Archive for April, 2009

Consolations of a hangover

Thursday, April 23rd, 2009

Well, Fishing in Utopia did win the Orwell prize. This is delicious and wonderful. I knew a couple of the judges liked it. I also knew – or at least strongly suspected – that one didn’t. I knew Tony Judt was also on the list, and thought he was a shoo-in. While faffing about yesterday morning, the FWB said to me, “look at it it this way: either you’re beaten by Tony Judt or you’re beaten with him. Neither of these things are a humiliation.” And she was right, and I felt greatly lightened.
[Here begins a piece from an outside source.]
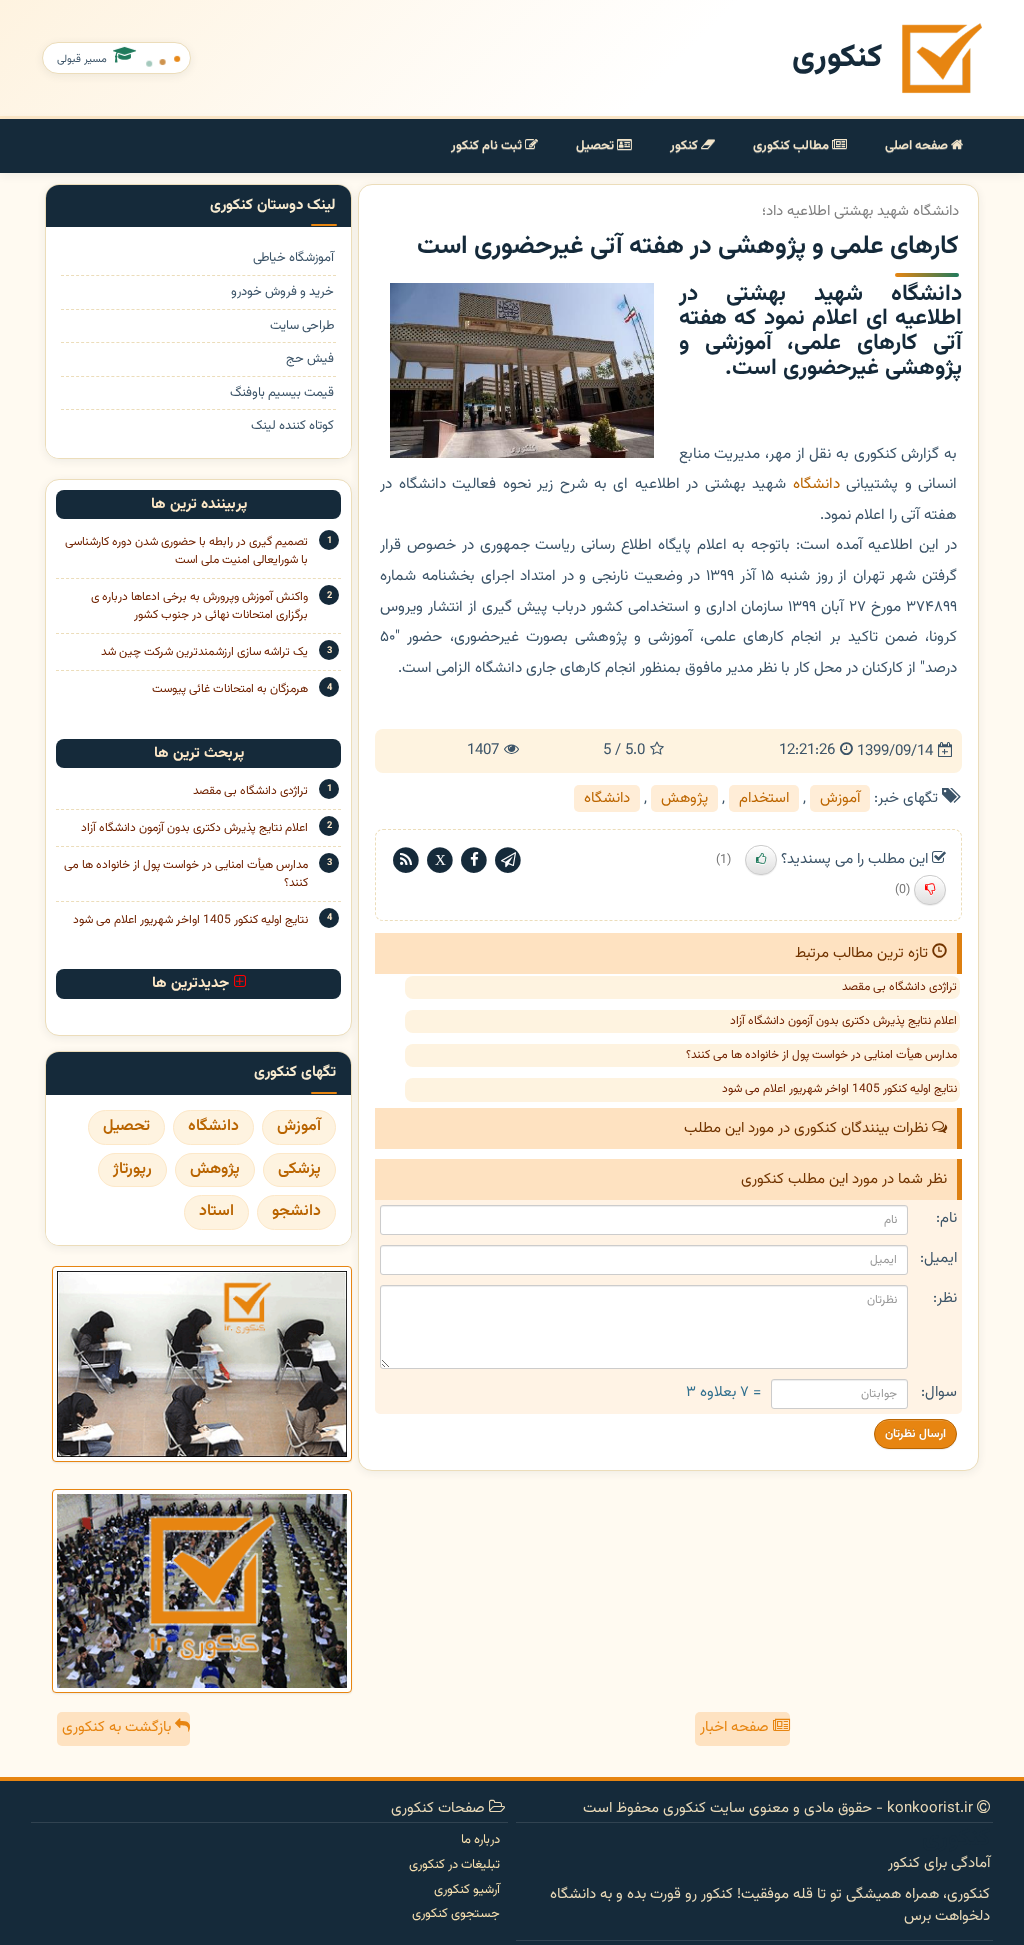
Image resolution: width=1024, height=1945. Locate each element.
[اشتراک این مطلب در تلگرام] (508, 860)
I still didn’t think I’d win, though, until about half way through Ferdy Mount’s speech, which was a long and generous appreciation of all the books, and three more that were on the longlist. But it wasn’t in any discernible order: not alphabetical, nor reversed alphabetical. So, I thought, the winner will be the last one he names and with every book from then on a bubble of hope grew inside me until it burst and left me almost speechless when my book came last and I had won.

Afterwards Francis Wheen tried to persuade me that I would have to make another speech at the end of the dinner. He turned out to be the fourth or fifth friend who had won it before me: Neal Ascherson, Tim Garton Ash, Brian Cathcart … the party afterwards is blurring already in my memory.
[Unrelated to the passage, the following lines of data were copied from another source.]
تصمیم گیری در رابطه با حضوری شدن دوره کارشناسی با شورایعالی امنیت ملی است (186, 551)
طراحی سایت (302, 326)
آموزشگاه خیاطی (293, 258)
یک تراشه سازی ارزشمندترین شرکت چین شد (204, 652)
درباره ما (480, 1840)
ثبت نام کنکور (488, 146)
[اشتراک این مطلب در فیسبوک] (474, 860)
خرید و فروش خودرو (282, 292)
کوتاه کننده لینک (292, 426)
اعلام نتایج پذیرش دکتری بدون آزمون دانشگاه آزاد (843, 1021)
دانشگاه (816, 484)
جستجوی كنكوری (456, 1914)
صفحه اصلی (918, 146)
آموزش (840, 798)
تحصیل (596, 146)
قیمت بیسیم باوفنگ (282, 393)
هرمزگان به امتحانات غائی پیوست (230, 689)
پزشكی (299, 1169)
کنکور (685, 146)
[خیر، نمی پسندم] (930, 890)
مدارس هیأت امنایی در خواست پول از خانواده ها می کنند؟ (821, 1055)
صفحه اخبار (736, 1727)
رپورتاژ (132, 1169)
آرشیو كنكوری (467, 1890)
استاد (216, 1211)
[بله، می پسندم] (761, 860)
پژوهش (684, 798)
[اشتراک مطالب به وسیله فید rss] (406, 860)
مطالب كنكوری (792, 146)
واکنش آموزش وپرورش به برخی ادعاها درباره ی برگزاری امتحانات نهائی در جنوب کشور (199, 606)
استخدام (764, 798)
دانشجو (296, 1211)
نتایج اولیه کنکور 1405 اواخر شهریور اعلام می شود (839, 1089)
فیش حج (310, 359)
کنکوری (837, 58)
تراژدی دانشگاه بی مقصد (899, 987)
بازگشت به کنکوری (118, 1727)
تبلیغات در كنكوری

There were three Nick Cohen jokes in the speeches, but the man himself was not there.

Also the paperback is now out: publication was brought forward to coincide with this. Hurry, and you can have one of the collectors’ edition which has “Shortlisted for the Orwell Prize” on the back. The next run will say “Winner”.

undiscriminating reads

Sunday, April 12th, 2009

on trains in and out of London

Ken MacLeod, the Night Sessions: very good and tightly imagined account of what a war on religion would actually mean; and what a secular Scotland would be like. Written with great sympathy for the villains; also I am extremely glad of the idea that the last best Calvinists in the world turn out to be robots. The best of his I have read to date.

Charlie Stross, Merchant Princes, books one two and three: ought to be really enjoyable fluff, and almost is. But in the end the mashup of chicklit, thriller and Marxism doesn’t work. The heroine is not exactly a Mary Sue, but she is too self-consciously meant as a a figure for readers to identify with. Either that, or the feisty, sexy, divorcee is this century’s answer to the carved white Victorian angel, and every bit as life-like.

Thomas Jackson, Darwin’s Error: very interesting book by an ex-Catholic with the subtitle “the poet who died”. Not about the science at all, but about the philosophy and the prose. I didn’t have room to squeeze it into my “big” New Statesman review,1 but should blog about it next week.

Nick Spencer, Darwin’s God, which, unlike Jackson’s, is actually about religion. A scrupulous account of the development of Darwin’s irreligious opinions.

And, since it is Easter Day, I throw in for free the news that a church in Västerås has, after two years’ work, and the collection of 30,000 white bricks, unveiled their life-size Lego Jesus.

1 I was sent a total of sixteen books, to be reviewed in 1400 words

Auden at press conferences

Saturday, April 4th, 2009

I don’t often go to press conferences nowadays, but whenever I do, I think that Auden had been there too, on both sides. In my edition of the Collected Shorter Poems, the pertinent observations face each other across pages 190-191. First, the view from the floor:

When Statesmen gravely say ‘We must be realistic’,
The chances are they’re weak and, therefore, pacifistic,
But when they speak of Principles, look out: perhaps
Their generals are already poring over maps.

And then the view down from the podium, at us:

Those public men who seem so to enjoy their dominion,
With their ruined faces and their voices treble with hate,
Are no less martyrs because unaware of their fetters:
What would you be like, were you never allowed to create
Or reflect, but compelled to give an immediate opinion,
Condemned to destroy or distribute the works of your betters?

When life gives you lemons

Thursday, April 2nd, 2009

The fatality rate on the roads goes down. No, Honest. Science proves it.